João Ananias: Mortalidade materna, uma prova da iniquidade

Por *João Ananias

Sempre encarei a morte com inconformismo, seja qual for a idade, causa ou circunstancia. Quando se trata de morte de mulheres, o inconformismo vira revolta, principalmente quando pode ser evitado. É o caso da mortalidade materna no Brasil, mácula que resiste em se apagar. Em 1990, aproximadamente 180 nações pactuaram com a ONU, por meio da OMS, a implementação de políticas que apontassem para a redução da mortalidade materna e infantil. A meta era chegar em 2015 com a diminuição de 75% no número de óbitos maternos e infantis.

Há quatro anos atingimos a meta relativa à redução de óbitos de crianças até o 1º ano de vida, que é como se calcula a taxa de mortalidade infantil. Porém, estamos distantes quando se trata da razão de mortalidade materna, que é o número de óbitos para cada 100.000 crianças nascidas vivas. Para que atingíssemos a meta, teríamos que chegar em 2015 com RMM menor que 35 por 100.000 nascidos vivos, só que estamos com 63,9 óbitos, dados de 2011. Considerável diferença que nos desfavorece em relação ao desafio assumido, pois pelas projeções, baseadas no percentual de redução nos últimos anos, torna-se quase impossível cumprirmos a meta.

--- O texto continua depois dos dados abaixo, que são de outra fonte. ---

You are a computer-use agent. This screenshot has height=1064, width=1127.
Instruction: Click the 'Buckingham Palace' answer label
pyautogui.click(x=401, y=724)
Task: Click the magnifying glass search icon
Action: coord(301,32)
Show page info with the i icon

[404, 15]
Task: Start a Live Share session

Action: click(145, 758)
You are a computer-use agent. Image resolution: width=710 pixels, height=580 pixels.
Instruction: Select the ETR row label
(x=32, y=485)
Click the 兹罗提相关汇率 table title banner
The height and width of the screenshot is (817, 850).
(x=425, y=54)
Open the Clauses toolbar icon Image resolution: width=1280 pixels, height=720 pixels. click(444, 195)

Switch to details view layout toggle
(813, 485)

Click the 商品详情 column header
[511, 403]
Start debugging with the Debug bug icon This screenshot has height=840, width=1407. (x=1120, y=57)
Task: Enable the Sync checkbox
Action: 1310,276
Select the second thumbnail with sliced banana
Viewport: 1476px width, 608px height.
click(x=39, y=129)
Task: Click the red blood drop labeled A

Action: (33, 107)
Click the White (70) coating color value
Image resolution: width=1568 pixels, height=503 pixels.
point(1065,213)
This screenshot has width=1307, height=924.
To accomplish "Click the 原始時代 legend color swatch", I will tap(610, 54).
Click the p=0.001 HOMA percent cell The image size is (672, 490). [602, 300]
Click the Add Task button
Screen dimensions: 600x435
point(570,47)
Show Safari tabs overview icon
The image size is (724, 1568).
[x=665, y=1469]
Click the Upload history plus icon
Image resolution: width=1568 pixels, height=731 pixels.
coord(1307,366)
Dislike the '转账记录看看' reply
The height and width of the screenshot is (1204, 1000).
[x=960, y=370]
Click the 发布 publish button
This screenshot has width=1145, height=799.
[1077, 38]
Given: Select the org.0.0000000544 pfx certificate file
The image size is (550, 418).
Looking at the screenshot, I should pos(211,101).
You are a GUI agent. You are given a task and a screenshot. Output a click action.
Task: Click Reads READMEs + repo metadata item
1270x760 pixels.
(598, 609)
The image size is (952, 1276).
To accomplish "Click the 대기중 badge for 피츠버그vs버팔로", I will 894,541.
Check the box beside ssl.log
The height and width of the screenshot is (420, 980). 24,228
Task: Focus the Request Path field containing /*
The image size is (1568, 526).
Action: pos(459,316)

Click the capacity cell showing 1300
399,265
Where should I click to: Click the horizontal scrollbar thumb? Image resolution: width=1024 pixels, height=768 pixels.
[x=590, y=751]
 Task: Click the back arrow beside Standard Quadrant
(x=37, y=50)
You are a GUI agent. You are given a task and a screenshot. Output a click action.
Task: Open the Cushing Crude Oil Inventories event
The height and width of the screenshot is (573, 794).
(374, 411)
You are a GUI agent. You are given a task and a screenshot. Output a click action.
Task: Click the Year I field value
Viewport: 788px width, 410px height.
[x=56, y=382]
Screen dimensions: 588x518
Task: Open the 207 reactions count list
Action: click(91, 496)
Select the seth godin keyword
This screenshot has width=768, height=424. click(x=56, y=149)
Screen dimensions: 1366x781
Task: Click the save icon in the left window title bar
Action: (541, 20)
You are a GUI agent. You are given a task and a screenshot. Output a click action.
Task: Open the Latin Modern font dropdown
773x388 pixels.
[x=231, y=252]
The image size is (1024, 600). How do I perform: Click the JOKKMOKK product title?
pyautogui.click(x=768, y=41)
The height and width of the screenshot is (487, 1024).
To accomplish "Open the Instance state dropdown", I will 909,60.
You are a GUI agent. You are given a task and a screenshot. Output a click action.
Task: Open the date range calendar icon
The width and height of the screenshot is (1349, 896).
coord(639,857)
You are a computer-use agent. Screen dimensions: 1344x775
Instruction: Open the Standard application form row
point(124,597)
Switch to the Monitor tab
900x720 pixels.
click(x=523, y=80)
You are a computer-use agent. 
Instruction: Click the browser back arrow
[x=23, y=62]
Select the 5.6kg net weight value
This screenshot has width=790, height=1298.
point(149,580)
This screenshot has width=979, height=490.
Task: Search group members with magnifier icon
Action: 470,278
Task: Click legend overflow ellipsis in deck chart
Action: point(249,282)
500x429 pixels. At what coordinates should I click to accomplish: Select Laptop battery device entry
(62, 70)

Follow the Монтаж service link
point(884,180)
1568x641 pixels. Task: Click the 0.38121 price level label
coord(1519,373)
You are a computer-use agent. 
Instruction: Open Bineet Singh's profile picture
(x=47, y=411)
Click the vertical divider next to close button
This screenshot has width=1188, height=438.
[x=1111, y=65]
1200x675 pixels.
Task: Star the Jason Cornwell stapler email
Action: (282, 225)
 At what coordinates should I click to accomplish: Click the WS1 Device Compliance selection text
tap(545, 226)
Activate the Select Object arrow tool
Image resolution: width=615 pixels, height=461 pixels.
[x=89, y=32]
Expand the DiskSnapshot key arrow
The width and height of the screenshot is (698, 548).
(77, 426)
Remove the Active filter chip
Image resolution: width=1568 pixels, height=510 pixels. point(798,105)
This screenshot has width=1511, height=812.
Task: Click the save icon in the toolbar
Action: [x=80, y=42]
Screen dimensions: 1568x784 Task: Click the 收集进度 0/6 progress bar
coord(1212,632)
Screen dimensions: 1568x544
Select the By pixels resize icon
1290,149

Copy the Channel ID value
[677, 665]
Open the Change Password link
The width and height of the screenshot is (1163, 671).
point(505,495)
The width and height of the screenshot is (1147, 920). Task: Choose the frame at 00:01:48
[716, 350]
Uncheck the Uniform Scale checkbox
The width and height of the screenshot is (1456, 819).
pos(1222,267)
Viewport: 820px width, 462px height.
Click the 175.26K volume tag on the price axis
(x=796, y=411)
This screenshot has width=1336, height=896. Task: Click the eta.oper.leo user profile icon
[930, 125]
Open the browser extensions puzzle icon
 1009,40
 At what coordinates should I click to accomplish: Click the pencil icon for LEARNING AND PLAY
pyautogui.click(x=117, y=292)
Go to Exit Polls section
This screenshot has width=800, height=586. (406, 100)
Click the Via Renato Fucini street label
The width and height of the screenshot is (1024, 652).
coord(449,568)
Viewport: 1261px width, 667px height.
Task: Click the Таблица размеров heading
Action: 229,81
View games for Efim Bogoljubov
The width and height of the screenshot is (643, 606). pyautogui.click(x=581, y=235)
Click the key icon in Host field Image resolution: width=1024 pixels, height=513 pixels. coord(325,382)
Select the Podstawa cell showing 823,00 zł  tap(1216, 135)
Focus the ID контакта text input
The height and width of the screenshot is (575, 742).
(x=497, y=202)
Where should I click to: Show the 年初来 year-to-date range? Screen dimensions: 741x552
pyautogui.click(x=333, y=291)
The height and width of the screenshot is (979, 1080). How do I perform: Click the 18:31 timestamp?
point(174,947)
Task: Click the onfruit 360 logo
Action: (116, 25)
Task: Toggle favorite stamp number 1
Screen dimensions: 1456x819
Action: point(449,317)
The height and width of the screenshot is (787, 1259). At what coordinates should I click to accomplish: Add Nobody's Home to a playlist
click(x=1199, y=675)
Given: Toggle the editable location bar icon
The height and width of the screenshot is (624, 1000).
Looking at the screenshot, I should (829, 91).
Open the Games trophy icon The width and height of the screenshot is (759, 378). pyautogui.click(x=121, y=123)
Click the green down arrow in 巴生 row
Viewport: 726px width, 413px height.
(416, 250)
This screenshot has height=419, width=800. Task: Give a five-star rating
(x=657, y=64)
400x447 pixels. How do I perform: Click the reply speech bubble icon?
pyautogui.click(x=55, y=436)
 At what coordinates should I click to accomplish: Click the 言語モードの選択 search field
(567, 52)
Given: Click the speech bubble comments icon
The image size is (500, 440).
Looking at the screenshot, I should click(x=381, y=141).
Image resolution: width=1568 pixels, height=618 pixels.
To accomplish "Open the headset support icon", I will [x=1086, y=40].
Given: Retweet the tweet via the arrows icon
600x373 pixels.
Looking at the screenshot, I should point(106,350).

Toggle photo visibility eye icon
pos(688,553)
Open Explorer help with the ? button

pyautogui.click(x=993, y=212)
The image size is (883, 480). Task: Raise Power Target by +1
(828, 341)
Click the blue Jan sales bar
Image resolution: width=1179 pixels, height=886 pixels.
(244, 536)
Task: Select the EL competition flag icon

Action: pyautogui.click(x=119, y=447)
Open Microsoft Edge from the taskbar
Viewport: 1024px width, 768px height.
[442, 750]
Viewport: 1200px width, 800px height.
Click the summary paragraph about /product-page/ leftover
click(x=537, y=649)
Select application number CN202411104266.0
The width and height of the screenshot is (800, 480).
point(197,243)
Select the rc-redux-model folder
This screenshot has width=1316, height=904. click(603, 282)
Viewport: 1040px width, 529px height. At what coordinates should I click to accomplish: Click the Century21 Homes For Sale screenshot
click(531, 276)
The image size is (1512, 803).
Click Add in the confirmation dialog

No Ceará, a despeito de todo o esforço e investimentos realizados pelo Governo do Estado, este indicador está em 88,6 por 100.000 nascidos vivos, bem maior que a média nacional. Hipertensão arterial, hemorragias, infecção puerperal, doenças do aparelho circulatório, agravados pela gravidez e abortamentos são responsáveis por quase 100% destes óbitos, tanto no Ceará como no Brasil. O perfil das mulheres que morrem, na sua maioria , negras, indígenas, pobres e 15% delas adolescentes. Trata-se de consequência da desigualdade de gênero, raça e poder aquisitivo. Portanto, severa chaga de nossa sociedade, ainda tão mal repartida.

Por minha iniciativa foi criada subcomissão, na Câmara Federal, onde tratamos deste tema, com a intenção de incluir de volta o problema no debate nacional e chamar atenção para grave mazela. A sociedade fica silente diante desta vergonha, não sei se por falta de informações ou por atingir segmentos mais pobres. Aproveito para destacar a iniciativa da Fundação Demócrito Rocha, quando promoveu, em parceira com a Opas, o Ministério da Saúde e a Sesa, o seminário Equidade no SUS, onde foi abordado a mortalidade materna e lançado curso sobre equidade, destinado a agentes comunitários de saúde. O POVO é acreditado instrumento de comunicação, capaz de manter o tema permanentemente no debate, como ele merece. E equidade na assistência, em qualquer dos níveis de atenção, é indispensável para que tenhamos sistema minimamente justo.